British women feel the same about their bodies as we do about Goebbels, or school dinner. Full of hate. Our arms are made of old ham; our genitals are like the closed-off wells that it is rumoured a child once died in; our bellies are obscene; our faces, bloody hell – our faces are exploded mines at best. A handful of wet clay chucked against a wall. Nose like Broken Britain, skin like an umbrella that came free with the Express. Our thighs are a collective nightmare dreamed in a small tent in Wales. Our breasts are useless gym bags, our arses like an apocalypse.
British women have almost the lowest self-esteem in the world, with only 20% feeling confident about their bodies. This according to interviews with 10,500 women and girls across 13 countries for the latest Dove self-esteem in women project. Nearly all British women interviewed (85%) said that when they feel bad about the way they look they “opt out” of life – they don’t play sport, see friends, have a proper laugh. Seven in 10 girls with “low body-esteem” say they won’t “be assertive in their opinion” or stick to their decision if they aren’t happy with the way they look, while nine out of 10 women will stop themselves from eating.

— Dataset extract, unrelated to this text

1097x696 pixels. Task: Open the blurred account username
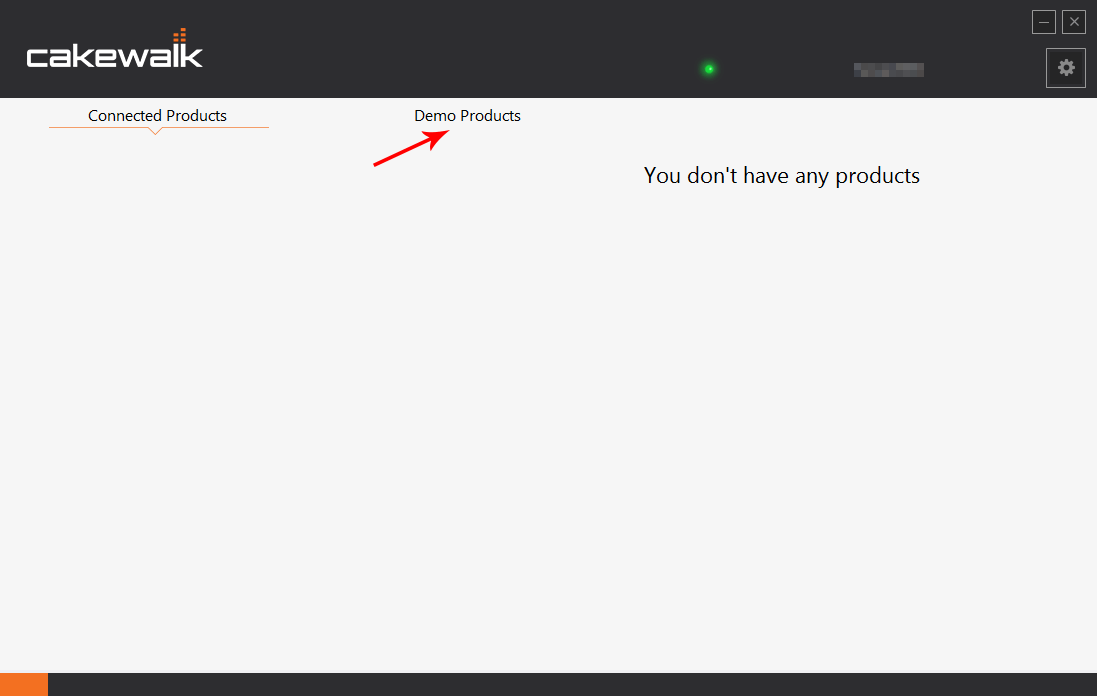888,69
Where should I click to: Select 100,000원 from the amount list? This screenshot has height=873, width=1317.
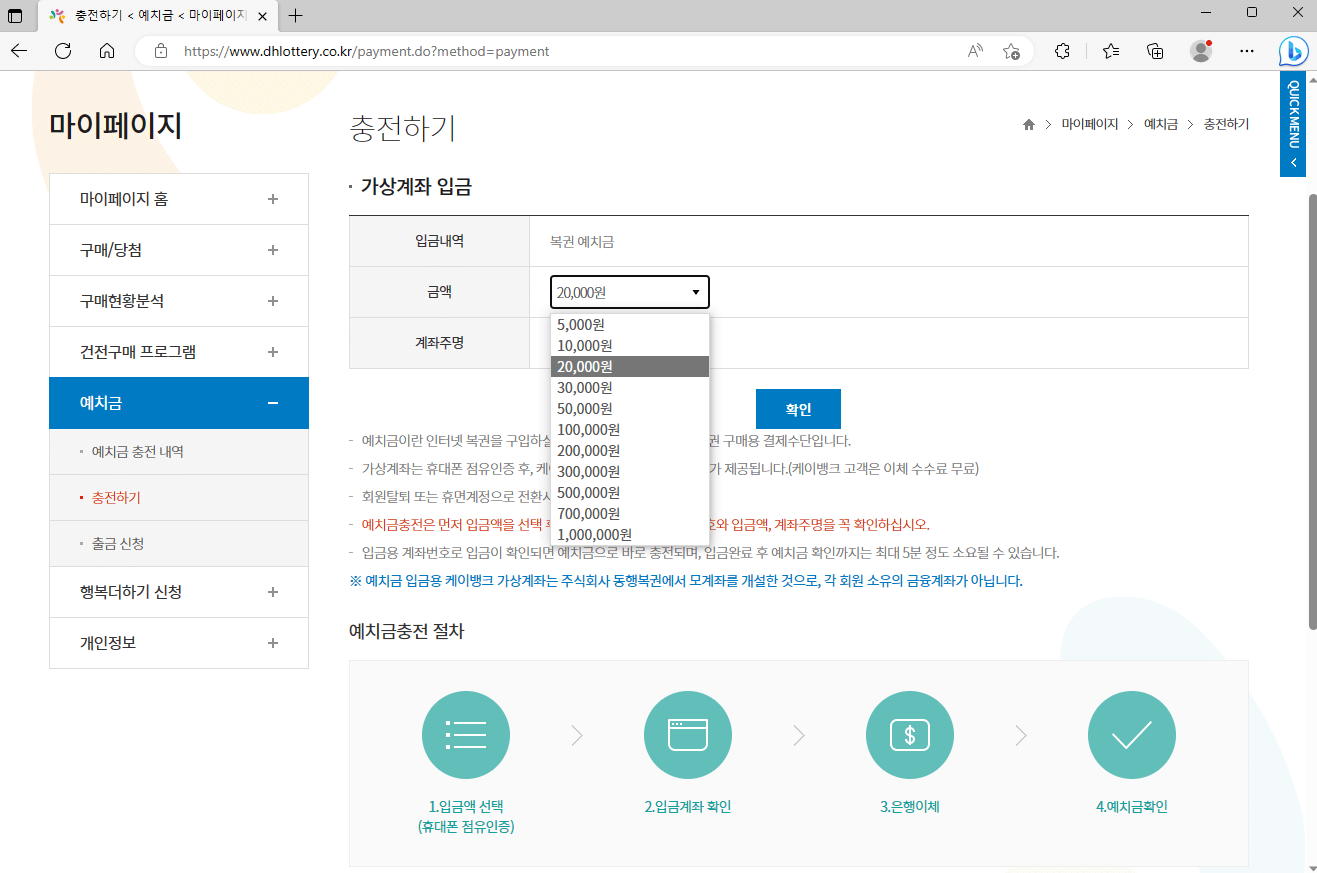tap(588, 429)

Though the study is new, the information, of course, is not. None of this is wildly surprising. Chances are you know, or you are, or you have known a woman, and you have stood with her beside a reflective surface, and you will have heard her tut and rearrange her body to make it look smaller from a distance. You will have always known she thinks her hips are evil and that she wanted to abort her hair.
The two new things that this study tells us are: first, that Britain’s body anxiety is getting worse. And second, that on top of all this anxiety there is an added cherry. While 60% of women say they believe they need to “meet certain beauty standards”, 77% believe it is also important to “be their own person”. And yet weren’t we promised that if we simply “be ourselves”, the pressure to meet beauty standards would fall away? It seems clear now that the two aren’t mutually exclusive. Luckily, we have two shoulders for these devils to sit on. What do you do with a tension like that – between the pressure on you to be thin and blonde, and the pressure to “embrace your curves”, “love your imperfections”, to enjoy that vague candied sense of sorority with every other woman you encounter? To be strong, brave, “natural”, real, and at the same time look like Jennifer Lawrence when she’s just got off a Californian horse.
This obscure requirement for the modern and liberated woman to “be herself” feels increasingly pernicious. While we should give Dove credit for its mission to inspire confidence in women, however wobbly the premise, I fear the modern panic it helps create. First there was that side-eyed term, “real women”; now there’s the order to “be yourself” – authenticity is currency, especially for women. But only if the authentic you is not insecure, or whimsical, or sad, or has that old worry chewing at her throat – that she would be more lovable if she was whiter, thinner, blonde. Only if the authentic you believes not only that your body is beautiful but that beauty really matters.
At least the old pressure was prescriptive. You could see the edges of it, you could walk around it, subvert it, laugh at it, chuck it in the bin. It is possible to work out exactly why we shouldn’t all aspire to look like 15-year-old Swedish gymnasts and refer back to the list whenever we’re feeling uncomfortable on a beach. But it’s much harder to unpick the problems with the new requirements, especially when they haven’t even replaced the need to look thin and white, just swaddled it in motivational Instagram quotes. To “be yourself”, when that means to appear confident, happy, brave and healthy, takes more than Botox – it requires, among other things, a denial of all the societal crap that has brought you to a place where you feel the need to cover up those parts of your personality that are deemed unattractive. And that gap-year-style journey is not only far more expensive than a decent concealer but a reminder that it is still the woman’s responsibility to feel better about herself. The problem with “be yourself” is the insistence that, rather than the culture, the adverts, the media and the politics, it is still you who needs to change.